What you are asked to do:
Copy exactly the lines of the records below, and only those lines, beginning with the line that contains "Screen dimensions: 1459x543" and ending with the line that contains "This screenshot has width=1011, height=1176.".

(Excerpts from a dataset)
-- -- --
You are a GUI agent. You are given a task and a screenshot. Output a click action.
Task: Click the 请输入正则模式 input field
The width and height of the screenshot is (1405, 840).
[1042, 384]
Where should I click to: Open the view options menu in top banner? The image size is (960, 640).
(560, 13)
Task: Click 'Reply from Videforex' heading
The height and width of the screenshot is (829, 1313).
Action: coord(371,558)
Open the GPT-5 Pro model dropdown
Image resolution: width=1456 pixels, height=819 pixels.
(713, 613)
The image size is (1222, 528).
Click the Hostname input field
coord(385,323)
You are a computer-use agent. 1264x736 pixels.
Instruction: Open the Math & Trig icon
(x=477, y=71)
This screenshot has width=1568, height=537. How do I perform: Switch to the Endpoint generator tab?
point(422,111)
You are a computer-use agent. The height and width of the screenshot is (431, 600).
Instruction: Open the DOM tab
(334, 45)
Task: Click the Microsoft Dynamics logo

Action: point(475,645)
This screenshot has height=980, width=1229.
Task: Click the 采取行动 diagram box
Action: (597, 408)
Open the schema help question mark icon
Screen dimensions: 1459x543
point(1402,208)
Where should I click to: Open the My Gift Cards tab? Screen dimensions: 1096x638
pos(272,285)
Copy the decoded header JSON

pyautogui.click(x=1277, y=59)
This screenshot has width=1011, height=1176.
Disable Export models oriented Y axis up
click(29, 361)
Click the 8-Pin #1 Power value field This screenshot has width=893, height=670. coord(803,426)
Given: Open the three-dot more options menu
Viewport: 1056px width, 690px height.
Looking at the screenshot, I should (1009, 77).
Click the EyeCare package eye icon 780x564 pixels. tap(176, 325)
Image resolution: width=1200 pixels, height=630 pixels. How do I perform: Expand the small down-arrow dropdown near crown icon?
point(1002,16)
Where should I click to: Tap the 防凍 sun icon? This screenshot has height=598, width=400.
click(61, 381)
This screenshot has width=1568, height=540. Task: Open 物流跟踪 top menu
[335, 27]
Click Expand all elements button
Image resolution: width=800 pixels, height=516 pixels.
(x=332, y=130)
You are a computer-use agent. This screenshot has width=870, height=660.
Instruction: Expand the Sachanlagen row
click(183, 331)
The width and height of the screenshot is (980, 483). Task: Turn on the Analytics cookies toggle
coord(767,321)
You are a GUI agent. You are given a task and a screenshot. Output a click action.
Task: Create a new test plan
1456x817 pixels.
-- -- --
Written response:
Screen dimensions: 1459x543
point(1402,208)
Where should I click to: Open the My Gift Cards tab? Screen dimensions: 1096x638
pos(272,285)
Copy the decoded header JSON

pyautogui.click(x=1277, y=59)
This screenshot has width=1011, height=1176.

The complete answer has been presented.